== Document passage ==
┌──
Anne's was one of the worst accidents I've heard about and she's
been paying for it in various ways ever since --
surgeries, insurance and legal hassles, loss of balance and
subsequent injuries from falls while running, post-traumatic
stress symptoms, etc.
Although I haven't had major problems like these (yet, anyway)
and my injuries weren't as serious as hers, it it still a life
changing experience for me and I know what Anne means about
being off kilter for a while. As in any situation that is new or
stressful, it is reassuring to hear that others have experienced the
same or similar things. I am so appreciative of the empathic
responses I've received.
Most dangerous day (#141) on the AT: four flooded
streams with chest-deep (or deeper) water
I've mentioned several ironies since the crash. One is that I
nearly killed myself on a rather short, easy bike ride yet have
managed to avoid any serious consequences for sixty years when
I've been in much more risky situations during mountain trail
runs and hikes -- or simply driving or riding in a car!
└──
== Input data ==
┌──
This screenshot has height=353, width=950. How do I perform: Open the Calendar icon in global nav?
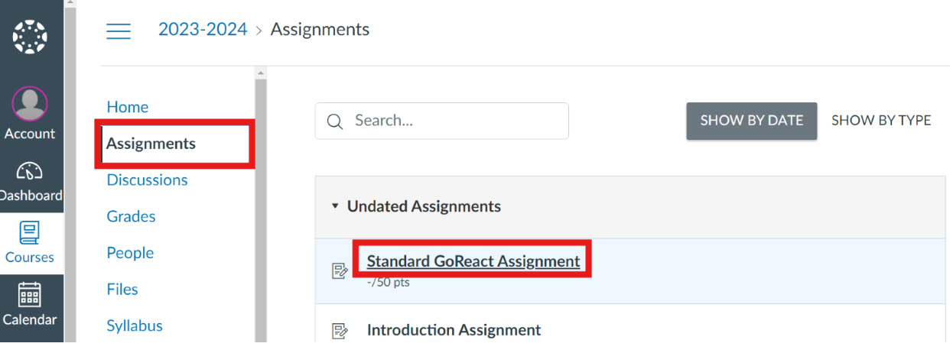tap(30, 294)
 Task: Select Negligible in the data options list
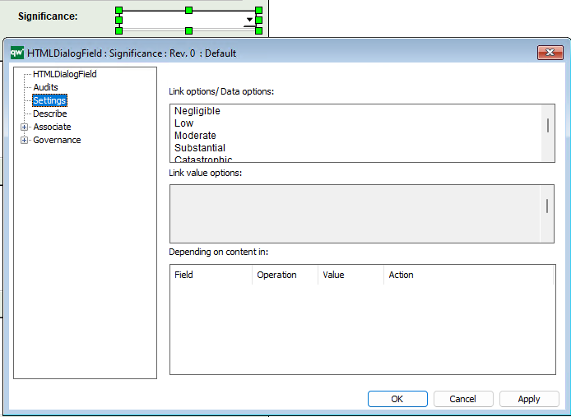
└──
== Activity list ==
(1) In the passage about the bike crash, how many years had the writer gone without any serious consequences despite riskier situations?
(2) Continue the passage about the bike crash from its last sentence.

== Results for each task ==
(1) Sixty years.

(2)
Another irony is that I have assumed for the past two years,
since receiving the bad news that my knees are just about out of
cartilage, that knee replacements would spell the end of my
running, as well as any thoughts of continuing ultra-distance
hiking and walking. Now I have an even more compelling concern:
that I'll get another concussion if I take a bad fall while
trail running. I'm a klutz to begin with. I've never broken a
bone or knocked out any teeth or smacked my head on a rock but
it's certainly a risk as I age and lose even more of my sense of
balance and proprioception.
Learning that subsequent concussions could mean permanent
disabilities or even death does make me more hesitant to run on
rocky, rooty trails. Duh! That's probably the biggest
psychological consequence of this wreck. Even though this is not
a sport for which I'm particularly well-suited (at least on
paper), it's my favorite physical activity for many
reasons and not one I'll give up easily. I'll just have to
modify it a bit by running on smoother sections and walking on
the rougher ones to minimize the risk of falling.
Good running surface for a klutz like me!
(but oh, how boring compared to mountain trails)
I am not afraid to get on a bicycle again. It's like falling off
the proverbial horse and getting right back on --
I'm not going to allow one accident, even a serious one, to
eliminate an entire sport from my limited repertoire of aerobic
exercises.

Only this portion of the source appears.